No los olvidamos, los llevamos siempre con nosotros, es lo que nuestros ancestros nos enseñaron

“En el altar tiene que haber ofrendas en representación a la persona. Cada turco, como los llamamos a estos panes, personifica al difunto. Es una forma de decir que él está presente y se le suman las ofrendas: comida, frutas, cosas que le gustaban. Y con los años esto se va transmitiendo a los hijos, a los nietos...”, detalla Alfredo, que llegó a la Argentina en 1969 desde un pequeño pueblo de Bolivia, Suquistaca.

“Nosotros los bolivianos tenemos una muy fuerte transmisión de nuestras costumbres ancestrales, una cultura muy profunda, cosa que aquí en Argentina no se ve. Ha sido el exterminio de los 14 mil habitantes de La Pampa en las expediciones de Roca, Rosas, Sarmiento, lo que borró las costumbres de esta tierra. Si quedó algo ha sido en las montañas, en Neuquén, en la precordillera, el Chaco. En las pocas personas que quedan y pueden transmitir el conocimiento”, agrega.

Un hombre al que no conoce lo interrumpe para acercarse a orar por Lizbeth. Pregunta si hay algún familiar más en el cementerio. María y Alfredo pronuncian los nombres del resto y a cada uno le reza en un susurro casi imperceptible. Cuando termina le entregan uno de los panes con forma humana, una de las ofrendas, como agradecimiento.

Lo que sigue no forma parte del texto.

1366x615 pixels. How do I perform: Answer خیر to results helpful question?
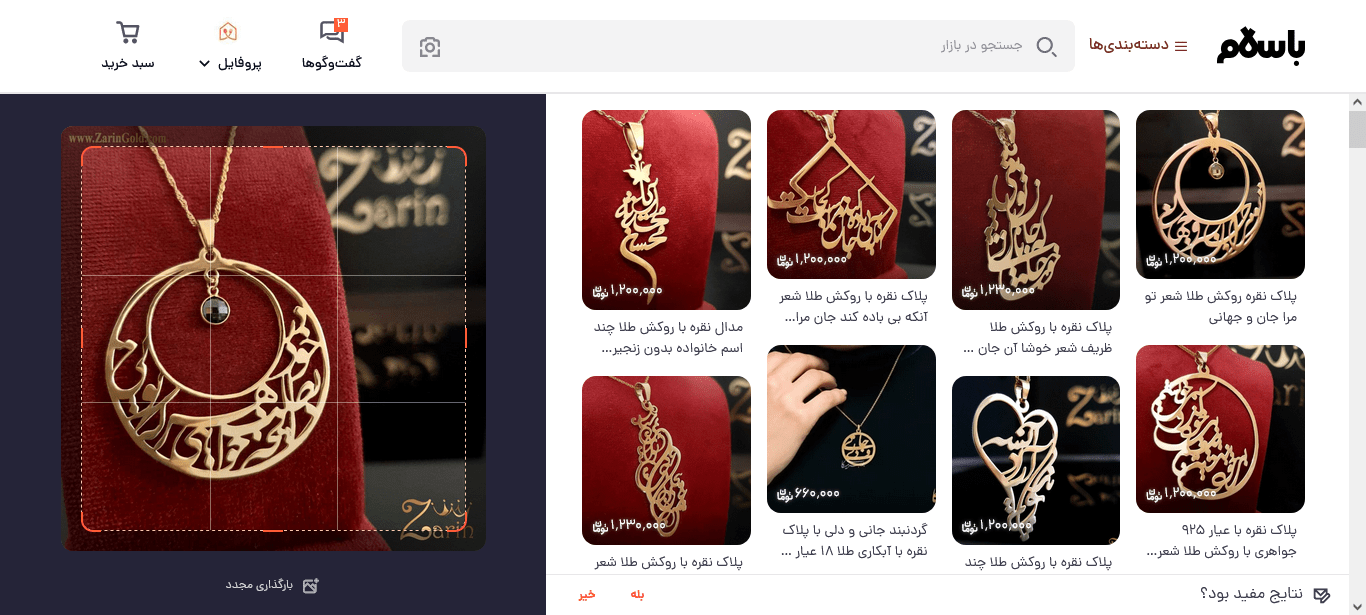[x=586, y=595]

Aunque haya varios familiares enterrados en el cementerio, la cultura boliviana cree que la visita debe estar destinada a la tumba de un solo ser querido. Estar ahí por él o ella y para él o ella. No hacerlo podría traer consecuencias en el mundo de los vivos.

Camino a la salida el abultado grupo de Juan Ignacio sigue alrededor de la tumba de Emilia. Continúan riéndose fuerte y piensan quedarse hasta que les digan que se tienen que ir.

Según Juan Ignacio lo que ocurre cada 2 de noviembre para los bolivianos, es algo simple. Sus muertos bajan a la tierra, vuelven por única vez en el año, para hacer una sola pregunta a los vivos: ¿Siguen ahí?